Is your company interested in being GDPR compliant? Should it be? An important part of GDPR compliance is the ability to ensure the ongoing confidentiality, integrity and availability of processing systems and services. It is also critical to be able to restore the availability and access to personal data in a timely manner in the event of a physical or technical incident.
The European Union (EU) General Data Protection Regulation, or GDPR, is setting a new standard for consumer data privacy. It became effective May 25, 2018. Under the GDPR, it is important to know where your data is stored, how it is encrypted and where it is retained. GDPR has numerous changes from the existing law that affects how EU personal data should be handled and may impact every department across many businesses worldwide. It impacts any organization that processes EU personal data for itself or on behalf of others, as well as suppliers and other third parties that may process EU personal data for organizations.

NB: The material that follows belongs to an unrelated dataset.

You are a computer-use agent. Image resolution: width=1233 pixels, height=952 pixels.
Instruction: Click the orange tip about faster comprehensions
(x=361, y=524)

If you operate a U.S.-based multinational enterprise doing business in the EU, you’re are likely extremely aware of GDPR. You may also be painfully aware that you are not ready for the impending compliance requirements to protect Personally Identifiable Information (PII). For U.S. businesses doing business with clients in the EU, GDPR’s emergence signals the time has come to do a thorough data management systems check and an information management audit. All systems and software are important considerations when looking to meet the requirements of GDPR, and should be part of adopting a robust organization-wide approach to GDPR compliance. Examples of personal data include name, email address, phone number, physical address, device identifiers like IP addresses, geolocation information, health information, financial information, age, date of birth, and more. Despite the fact that data — such as an individual’s name or email address — might be available through public searches or other public records, it may be considered personal data that must be protected under the GDPR.
Being GDPR Compliant
GDPR requires organizations to inform individuals of high risk data breaches, in addition to notifying the relevant data protection authorities. In the push to be GDPR compliant, a few key goals are present.
Data Flow Audits: Data flow audits enable you to identify the information in your enterprise and how it moves from one location to another, such as from suppliers to clients. You should have conducted, or be planning to conduct, a data flow audit as part of your initial GDPR compliance steps, but it’s important to repeat the process consistently to account for unforeseen or unintended uses of critical business data. A third-party audit or risk assessment may be the better choice for some companies, while others will have in-house resources capable of handling this task. The outcome of an audit should include recommendations and actionable steps that mitigate risks and improve compliance.
GDPR Dream Team: Create a team dedicated to the GDPR transition. Ideally, this team will include representatives from each business unit. These team members can then serve as a department liaison for all questions and updates on GDPR compliance or issues as they arise. This dream team includes a Data Protection Officer.
Support Workforce Awareness: GDPR states that employees need to be enrolled on regular information security staff awareness courses. This should already be common practice in your organisation, but it’s essential that staff complete these courses during their induction and repeat them at least once a year. Courses should also include information on the GDPR’s requirements and how employees can comply with them. Companies should work to present a comprehensive GDPR awareness program that addresses everything that employees need to know. Many find it easier to turn to third-party providers for guidance on information security best practices and GDPR staff awareness training strategies. It is important to place an emphasis on risks, such as fines and reputation damage, that the company will incur for non-compliance.
Emphasize Breach Identification Best Practices: Since GDPR requires a 72-hour reporting time frame for breaches, employees should be knowledgeable about how to identify suspicious activity that may indicate a breach has occurred, as well as the processes for notifying the Data Protection Officer immediately. This gives the company some time to verify if a breach has taken place and issue the appropriate notifications.